> [Objective a]:
Convert the rows of the data file, everything from the line containing "Screen dimensions: 1600x900" down to the line containing "The width and height of the screenshot is (1585, 877).", into a Markdown table with a Row column numbering each line and a Line column holding its text, leaving out blank lines.

> [Reading text]:
Just gonna throw this out here - any Ruby gem for relatively quick & accurate language detection that you know of?

I didn't expect anyone to think I am asking for a General AI.

I just want semi-accurate heuristic to spare users having to tag language manually.

Proprietary APIs like Google Translate are out of the question. Already using WhatLanguage, it's not working well. If I can't find anything, welp, there's that. Not a big deal.

@Gargron Wait so Mastodon is guessing our languages by random? That creates all sorts of problem for us CJK users. (See Han Unification) We should at least have an option to manually pick the correct language for the text.
@hatsuki It's guessing, but there are no filters yet.
@Gargron Oops, now I see that none of the text has lang attribute. This is a bug, CJK languages will not display correctly without lang attributes, due to Unicode Han Unification. I know this will clutter UI but I strongly recommend looking into this before Mastodon gets critical mass among Chinese-speaking communities, that will be a very hard problem to solve...

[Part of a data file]

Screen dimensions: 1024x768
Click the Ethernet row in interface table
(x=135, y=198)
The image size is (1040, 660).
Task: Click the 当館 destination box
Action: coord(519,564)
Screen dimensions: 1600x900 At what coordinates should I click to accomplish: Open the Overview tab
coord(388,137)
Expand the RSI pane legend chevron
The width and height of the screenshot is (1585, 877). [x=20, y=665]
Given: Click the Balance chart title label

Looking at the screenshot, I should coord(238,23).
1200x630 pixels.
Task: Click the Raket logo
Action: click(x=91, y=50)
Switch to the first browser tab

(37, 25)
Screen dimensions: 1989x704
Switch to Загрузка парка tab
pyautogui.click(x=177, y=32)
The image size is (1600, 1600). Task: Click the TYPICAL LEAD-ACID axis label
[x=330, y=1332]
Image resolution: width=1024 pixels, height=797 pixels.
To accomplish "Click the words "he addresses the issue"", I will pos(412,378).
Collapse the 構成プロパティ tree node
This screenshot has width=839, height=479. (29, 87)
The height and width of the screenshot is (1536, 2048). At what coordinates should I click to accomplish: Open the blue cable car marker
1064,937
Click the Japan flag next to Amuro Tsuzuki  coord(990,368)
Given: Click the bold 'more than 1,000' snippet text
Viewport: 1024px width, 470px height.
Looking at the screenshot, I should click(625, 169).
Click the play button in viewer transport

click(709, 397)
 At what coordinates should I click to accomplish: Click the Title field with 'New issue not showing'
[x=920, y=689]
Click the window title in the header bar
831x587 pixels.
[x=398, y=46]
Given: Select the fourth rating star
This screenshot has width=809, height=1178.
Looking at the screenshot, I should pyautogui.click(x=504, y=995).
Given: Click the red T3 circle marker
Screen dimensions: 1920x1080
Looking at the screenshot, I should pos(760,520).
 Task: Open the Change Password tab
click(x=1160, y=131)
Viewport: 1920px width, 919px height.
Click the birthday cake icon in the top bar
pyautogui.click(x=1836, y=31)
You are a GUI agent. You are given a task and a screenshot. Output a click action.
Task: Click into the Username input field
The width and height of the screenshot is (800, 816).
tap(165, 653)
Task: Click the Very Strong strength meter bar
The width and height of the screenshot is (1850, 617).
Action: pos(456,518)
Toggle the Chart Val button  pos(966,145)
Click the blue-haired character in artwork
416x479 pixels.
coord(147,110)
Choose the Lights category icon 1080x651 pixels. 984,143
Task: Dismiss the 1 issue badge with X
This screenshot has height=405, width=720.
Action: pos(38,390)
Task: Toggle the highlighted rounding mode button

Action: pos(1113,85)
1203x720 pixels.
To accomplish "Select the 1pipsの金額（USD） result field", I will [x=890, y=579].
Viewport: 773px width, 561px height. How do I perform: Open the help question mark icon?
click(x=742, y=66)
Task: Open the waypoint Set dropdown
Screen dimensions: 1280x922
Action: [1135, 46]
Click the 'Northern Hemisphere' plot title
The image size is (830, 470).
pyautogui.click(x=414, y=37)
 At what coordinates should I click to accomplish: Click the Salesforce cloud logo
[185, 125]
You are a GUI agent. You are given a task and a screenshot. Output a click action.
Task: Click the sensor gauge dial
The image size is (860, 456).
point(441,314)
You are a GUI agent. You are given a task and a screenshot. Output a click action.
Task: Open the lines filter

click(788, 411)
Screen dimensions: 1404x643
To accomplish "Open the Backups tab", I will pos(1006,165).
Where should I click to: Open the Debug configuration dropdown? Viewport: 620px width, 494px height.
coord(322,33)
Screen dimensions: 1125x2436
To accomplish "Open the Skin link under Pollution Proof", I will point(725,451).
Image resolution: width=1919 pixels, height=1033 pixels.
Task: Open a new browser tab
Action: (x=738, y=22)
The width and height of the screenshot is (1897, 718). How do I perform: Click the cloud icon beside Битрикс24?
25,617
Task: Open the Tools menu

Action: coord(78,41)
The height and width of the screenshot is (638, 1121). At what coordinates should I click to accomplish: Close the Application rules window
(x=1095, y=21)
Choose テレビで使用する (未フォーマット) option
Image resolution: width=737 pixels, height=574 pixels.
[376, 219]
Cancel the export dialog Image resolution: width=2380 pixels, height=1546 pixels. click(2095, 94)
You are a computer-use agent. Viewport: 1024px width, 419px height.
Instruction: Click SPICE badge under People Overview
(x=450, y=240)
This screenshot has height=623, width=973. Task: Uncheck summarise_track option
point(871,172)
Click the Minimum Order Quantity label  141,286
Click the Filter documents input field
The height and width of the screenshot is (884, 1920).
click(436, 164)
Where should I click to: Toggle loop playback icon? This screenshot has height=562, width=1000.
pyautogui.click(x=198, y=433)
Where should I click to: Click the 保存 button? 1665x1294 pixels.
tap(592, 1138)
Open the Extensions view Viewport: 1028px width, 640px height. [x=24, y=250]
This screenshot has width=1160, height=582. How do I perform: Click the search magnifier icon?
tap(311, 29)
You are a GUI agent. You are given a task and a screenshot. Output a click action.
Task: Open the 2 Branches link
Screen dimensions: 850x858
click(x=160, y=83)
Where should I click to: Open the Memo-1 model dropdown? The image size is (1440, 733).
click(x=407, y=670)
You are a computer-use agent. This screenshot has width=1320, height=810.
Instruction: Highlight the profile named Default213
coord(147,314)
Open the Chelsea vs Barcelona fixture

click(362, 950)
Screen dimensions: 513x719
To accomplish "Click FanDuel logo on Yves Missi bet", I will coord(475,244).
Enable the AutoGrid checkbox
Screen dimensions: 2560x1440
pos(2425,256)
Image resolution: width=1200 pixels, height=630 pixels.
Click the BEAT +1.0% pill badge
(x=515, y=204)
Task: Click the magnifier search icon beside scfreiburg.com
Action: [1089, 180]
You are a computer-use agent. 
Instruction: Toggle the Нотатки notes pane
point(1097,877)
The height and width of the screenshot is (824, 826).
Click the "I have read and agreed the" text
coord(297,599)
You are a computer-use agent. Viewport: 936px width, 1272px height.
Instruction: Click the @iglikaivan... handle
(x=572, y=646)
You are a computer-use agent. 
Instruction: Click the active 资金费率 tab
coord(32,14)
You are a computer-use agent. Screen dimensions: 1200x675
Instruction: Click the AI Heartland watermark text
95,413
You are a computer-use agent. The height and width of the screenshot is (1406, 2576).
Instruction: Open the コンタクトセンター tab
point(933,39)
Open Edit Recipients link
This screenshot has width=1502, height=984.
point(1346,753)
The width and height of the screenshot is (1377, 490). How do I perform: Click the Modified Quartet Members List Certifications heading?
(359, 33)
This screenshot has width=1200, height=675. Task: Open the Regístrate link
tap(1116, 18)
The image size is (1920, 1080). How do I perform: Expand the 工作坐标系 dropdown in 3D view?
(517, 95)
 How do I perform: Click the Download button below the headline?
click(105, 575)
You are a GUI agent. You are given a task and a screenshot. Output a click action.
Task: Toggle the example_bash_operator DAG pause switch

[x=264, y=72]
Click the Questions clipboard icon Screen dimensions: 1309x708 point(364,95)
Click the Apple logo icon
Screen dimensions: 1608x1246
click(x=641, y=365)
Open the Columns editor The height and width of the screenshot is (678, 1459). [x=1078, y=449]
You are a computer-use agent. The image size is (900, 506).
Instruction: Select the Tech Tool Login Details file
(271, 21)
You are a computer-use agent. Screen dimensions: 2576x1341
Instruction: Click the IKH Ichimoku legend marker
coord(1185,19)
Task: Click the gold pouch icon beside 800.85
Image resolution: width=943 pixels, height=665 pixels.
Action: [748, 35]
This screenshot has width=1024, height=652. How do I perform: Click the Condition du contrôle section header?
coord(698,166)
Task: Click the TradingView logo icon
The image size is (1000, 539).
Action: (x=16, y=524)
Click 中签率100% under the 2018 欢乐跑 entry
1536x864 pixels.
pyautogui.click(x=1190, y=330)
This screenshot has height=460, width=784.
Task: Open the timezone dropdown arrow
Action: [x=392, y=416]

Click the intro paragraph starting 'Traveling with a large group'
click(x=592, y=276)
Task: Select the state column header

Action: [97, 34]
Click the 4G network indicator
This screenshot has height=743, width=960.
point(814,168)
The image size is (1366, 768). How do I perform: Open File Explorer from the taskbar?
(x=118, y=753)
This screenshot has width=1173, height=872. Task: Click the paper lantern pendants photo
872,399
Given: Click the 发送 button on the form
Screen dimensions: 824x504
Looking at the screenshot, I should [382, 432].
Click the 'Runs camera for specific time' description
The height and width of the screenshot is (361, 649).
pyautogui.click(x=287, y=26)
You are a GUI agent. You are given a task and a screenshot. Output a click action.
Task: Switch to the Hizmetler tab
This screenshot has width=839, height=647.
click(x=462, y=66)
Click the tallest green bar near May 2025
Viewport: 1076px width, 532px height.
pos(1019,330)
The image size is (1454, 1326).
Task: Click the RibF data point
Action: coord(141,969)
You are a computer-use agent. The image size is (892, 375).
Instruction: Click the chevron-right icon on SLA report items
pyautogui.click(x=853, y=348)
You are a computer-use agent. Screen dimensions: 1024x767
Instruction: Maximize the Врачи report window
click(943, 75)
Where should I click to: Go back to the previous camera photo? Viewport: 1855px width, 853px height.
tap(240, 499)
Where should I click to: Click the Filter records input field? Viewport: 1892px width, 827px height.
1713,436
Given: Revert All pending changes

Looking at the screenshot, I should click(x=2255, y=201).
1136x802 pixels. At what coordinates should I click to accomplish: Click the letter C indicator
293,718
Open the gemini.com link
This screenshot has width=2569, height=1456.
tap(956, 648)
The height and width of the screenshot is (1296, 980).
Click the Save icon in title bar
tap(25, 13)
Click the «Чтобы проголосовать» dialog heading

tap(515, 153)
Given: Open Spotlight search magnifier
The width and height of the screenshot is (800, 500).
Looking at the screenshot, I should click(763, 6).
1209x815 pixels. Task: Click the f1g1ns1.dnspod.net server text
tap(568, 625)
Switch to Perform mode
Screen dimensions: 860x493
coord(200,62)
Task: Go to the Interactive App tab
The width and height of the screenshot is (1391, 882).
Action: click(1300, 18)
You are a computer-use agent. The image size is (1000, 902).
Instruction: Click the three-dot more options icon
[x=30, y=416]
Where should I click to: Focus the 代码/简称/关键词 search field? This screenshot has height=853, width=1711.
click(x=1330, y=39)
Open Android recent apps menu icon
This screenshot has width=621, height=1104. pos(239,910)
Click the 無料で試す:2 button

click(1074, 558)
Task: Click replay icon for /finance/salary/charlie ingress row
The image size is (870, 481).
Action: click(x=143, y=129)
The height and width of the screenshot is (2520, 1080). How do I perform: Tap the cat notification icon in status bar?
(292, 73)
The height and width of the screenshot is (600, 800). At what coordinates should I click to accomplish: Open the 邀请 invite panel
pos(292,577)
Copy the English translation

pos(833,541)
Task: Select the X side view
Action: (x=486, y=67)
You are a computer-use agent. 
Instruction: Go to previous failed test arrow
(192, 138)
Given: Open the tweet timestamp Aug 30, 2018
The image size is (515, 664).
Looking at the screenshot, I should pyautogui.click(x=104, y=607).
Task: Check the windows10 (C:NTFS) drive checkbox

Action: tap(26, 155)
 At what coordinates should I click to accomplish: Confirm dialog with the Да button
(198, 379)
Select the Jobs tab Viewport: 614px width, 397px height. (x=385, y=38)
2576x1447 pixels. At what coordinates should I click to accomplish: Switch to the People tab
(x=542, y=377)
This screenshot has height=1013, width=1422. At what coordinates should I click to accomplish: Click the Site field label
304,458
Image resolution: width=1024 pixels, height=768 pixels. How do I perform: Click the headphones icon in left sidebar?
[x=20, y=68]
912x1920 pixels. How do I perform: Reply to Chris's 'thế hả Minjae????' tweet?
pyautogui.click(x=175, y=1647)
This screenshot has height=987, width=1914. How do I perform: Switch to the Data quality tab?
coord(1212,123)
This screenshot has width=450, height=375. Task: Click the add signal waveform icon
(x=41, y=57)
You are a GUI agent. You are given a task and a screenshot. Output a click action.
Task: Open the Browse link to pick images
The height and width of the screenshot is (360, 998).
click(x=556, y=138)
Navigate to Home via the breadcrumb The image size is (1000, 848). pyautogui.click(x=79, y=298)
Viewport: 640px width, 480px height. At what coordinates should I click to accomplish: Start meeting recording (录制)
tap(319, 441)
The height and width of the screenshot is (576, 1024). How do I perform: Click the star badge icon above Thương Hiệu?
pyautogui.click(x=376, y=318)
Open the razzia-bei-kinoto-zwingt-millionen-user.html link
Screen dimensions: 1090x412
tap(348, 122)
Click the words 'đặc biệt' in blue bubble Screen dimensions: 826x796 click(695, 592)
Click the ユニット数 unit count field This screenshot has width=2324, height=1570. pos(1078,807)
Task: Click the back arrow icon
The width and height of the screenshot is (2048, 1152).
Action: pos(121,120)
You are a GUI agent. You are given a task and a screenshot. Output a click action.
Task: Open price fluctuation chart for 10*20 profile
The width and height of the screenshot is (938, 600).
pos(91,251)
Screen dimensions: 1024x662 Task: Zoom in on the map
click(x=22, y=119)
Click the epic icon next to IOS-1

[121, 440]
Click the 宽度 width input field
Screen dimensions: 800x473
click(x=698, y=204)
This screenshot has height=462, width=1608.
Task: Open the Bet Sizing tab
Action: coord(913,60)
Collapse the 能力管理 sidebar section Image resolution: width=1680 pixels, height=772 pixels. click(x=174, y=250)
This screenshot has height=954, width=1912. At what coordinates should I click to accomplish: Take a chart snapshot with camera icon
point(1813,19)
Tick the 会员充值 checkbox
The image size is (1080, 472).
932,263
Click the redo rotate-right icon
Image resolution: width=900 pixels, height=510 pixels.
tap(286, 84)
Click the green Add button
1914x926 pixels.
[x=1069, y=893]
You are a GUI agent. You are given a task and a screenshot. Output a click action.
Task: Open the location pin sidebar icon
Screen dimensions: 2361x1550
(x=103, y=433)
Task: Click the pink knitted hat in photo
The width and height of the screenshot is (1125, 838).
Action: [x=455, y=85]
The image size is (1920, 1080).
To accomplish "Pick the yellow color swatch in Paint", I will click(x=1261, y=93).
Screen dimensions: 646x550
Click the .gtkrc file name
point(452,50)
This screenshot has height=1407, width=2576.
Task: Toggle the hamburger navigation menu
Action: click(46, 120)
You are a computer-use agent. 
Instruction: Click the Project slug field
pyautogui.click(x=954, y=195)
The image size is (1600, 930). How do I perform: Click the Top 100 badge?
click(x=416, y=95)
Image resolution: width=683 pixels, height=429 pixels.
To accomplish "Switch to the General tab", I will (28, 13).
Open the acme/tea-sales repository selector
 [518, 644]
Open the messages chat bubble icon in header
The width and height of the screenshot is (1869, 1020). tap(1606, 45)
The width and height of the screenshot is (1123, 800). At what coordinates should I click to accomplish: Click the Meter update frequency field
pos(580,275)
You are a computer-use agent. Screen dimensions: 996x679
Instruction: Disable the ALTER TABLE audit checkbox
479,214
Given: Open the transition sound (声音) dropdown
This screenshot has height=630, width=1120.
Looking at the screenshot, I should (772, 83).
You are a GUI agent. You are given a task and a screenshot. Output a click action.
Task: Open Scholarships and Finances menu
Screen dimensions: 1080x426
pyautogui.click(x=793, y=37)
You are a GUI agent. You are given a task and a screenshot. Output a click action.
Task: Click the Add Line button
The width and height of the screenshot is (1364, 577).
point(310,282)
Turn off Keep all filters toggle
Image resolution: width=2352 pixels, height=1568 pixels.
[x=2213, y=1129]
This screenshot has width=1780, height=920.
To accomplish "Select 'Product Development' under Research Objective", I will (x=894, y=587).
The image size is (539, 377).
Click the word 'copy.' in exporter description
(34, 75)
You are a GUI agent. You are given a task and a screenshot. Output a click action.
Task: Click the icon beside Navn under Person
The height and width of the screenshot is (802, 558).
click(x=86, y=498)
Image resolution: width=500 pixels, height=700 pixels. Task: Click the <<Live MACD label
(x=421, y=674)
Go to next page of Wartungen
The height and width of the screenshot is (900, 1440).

> [Objective b]:
Repeat the whole forum thread on language detection word for word.

> [Full answer a]:
| Row | Line |
|---|---|
| 1 | Screen dimensions: 1600x900 At what coordinates should I click to accomplish: Open the Overview tab |
| 2 | coord(388,137) |
| 3 | Expand the RSI pane legend chevron |
| 4 | The width and height of the screenshot is (1585, 877). [x=20, y=665] |

> [Full answer b]:
Just gonna throw this out here - any Ruby gem for relatively quick & accurate language detection that you know of?

I didn't expect anyone to think I am asking for a General AI.

I just want semi-accurate heuristic to spare users having to tag language manually.

Proprietary APIs like Google Translate are out of the question. Already using WhatLanguage, it's not working well. If I can't find anything, welp, there's that. Not a big deal.

@Gargron Wait so Mastodon is guessing our languages by random? That creates all sorts of problem for us CJK users. (See Han Unification) We should at least have an option to manually pick the correct language for the text.
@hatsuki It's guessing, but there are no filters yet.
@Gargron Oops, now I see that none of the text has lang attribute. This is a bug, CJK languages will not display correctly without lang attributes, due to Unicode Han Unification. I know this will clutter UI but I strongly recommend looking into this before Mastodon gets critical mass among Chinese-speaking communities, that will be a very hard problem to solve...